# Start of Source document

Jezebel has obtained digital copies of some of the new “conservative” Texas textbooks (the books are available to education professionals but not the general public), and while they certainly aren’t the abomination some activists and educators feared, their contents demonstrate a troubling creep away from teaching actual history—and the unpleasant truth of America’s legacy of racism—and toward a sanitized fable of historical white morality.

Initially, some news outlets reported the textbooks omitted Jim Crow laws and the KKK altogether, but, as Texas Monthly pointed out in its September issue, that wasn’t exactly the case.

Happily, though, publishers mostly ignored the board, according to Dan Quinn, of the Texas Freedom Network, an organization dedicated to countering what it sees as far-right activism. “I think publishers did a good job of making sure of the centrality of slavery,” he says. Quinn, who perhaps more than anyone has sounded the alarm about the board’s bias, was distressed to read national reports asserting incorrectly that Texas children wouldn’t be reading about the KKK and Jim Crow. “The textbooks cover all of that,” he says. Houghton Mifflin Harcourt’s eighth-grade U.S. history textbook, for instance, includes a section on KKK terror and the postwar black codes that created “working conditions similar to those under slavery.”

# End of Source document

-- Set task 1 --
Rewrite the entire listing below the passage on Texas history textbooks, swapping every "The image size is" for "The screenshot size is" and keeping everything else unchanged. Leave the pictures out of your output.
The passage on Texas history textbooks and the listing that follows it come from unrelated sources.

# Start of Source material

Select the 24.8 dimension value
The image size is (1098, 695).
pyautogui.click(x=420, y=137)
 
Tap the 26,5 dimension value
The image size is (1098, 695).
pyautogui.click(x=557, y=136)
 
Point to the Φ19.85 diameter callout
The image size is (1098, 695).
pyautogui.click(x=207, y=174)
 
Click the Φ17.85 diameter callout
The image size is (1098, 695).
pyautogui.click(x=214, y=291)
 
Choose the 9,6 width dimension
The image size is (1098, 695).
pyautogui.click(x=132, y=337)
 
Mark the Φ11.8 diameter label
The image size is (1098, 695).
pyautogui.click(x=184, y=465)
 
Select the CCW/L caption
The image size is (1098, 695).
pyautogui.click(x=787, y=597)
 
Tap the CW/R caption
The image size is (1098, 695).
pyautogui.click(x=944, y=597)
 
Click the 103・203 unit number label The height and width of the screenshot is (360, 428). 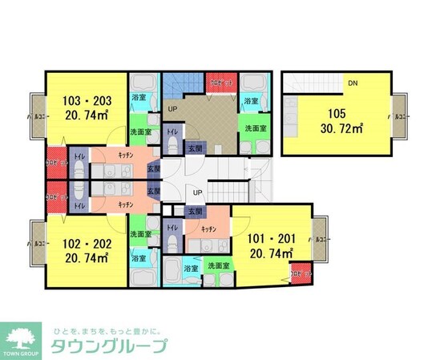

# End of Source material

-- Set task 2 --
Continue the passage on Texas history textbooks from its final sentence.

-- Written answer 1 --
Select the 24.8 dimension value
The screenshot size is (1098, 695).
pyautogui.click(x=420, y=137)
 
Tap the 26,5 dimension value
The screenshot size is (1098, 695).
pyautogui.click(x=557, y=136)
 
Point to the Φ19.85 diameter callout
The screenshot size is (1098, 695).
pyautogui.click(x=207, y=174)
 
Click the Φ17.85 diameter callout
The screenshot size is (1098, 695).
pyautogui.click(x=214, y=291)
 
Choose the 9,6 width dimension
The screenshot size is (1098, 695).
pyautogui.click(x=132, y=337)
 
Mark the Φ11.8 diameter label
The screenshot size is (1098, 695).
pyautogui.click(x=184, y=465)
 
Select the CCW/L caption
The screenshot size is (1098, 695).
pyautogui.click(x=787, y=597)
 
Tap the CW/R caption
The screenshot size is (1098, 695).
pyautogui.click(x=944, y=597)
 
Click the 103・203 unit number label The height and width of the screenshot is (360, 428). 

-- Written answer 2 --
The magazine reassured its readers that the “travesty” of “partisan fiction” had been avoided and that the textbooks, though flawed, were far from an affront to the study of history. But, after examining copies of the 7th grade, 8th grade, and high school-level books obtained by Jezebel, it was clear that this curriculum is riddled with omissions, making frequent use of convenient, deceptive juxtapositions of slaveholder violence and the slave resilience. Sure, Texas’s new textbooks aren’t an outright travesty. But that doesn’t mean they’re anywhere close to good.

Slavery is mentioned only briefly in HMH’s 7th grade textbook. It’s not until 8th grade that the subject is expanded upon in a tone that suggests a general unwillingness to clearly state just how horrific of an institution it was. Passages that reference violence often transition to characterizations of slaves as a hopeful, god-fearing bunch whose faith and sense of community when not working or being punished almost negated the nightmarish realities of their daily lives. And, though the violence of slaveholders is mentioned—often with quotes by former slaves—it’s generally followed by a reminder that their lives weren’t all bad. Slavery, the book suggests, was only truly miserable some of the time. For adults, this combination of half-truths and omissions makes for an unpleasant read. For children, it’s something worse: a disservice.

Just look at one of the first mentions of slavery in HMH’s Texas United States History. (All emphases in quotes our own, and the illustrations that textbook quotes appear on are ours, not found in the actual textbooks.)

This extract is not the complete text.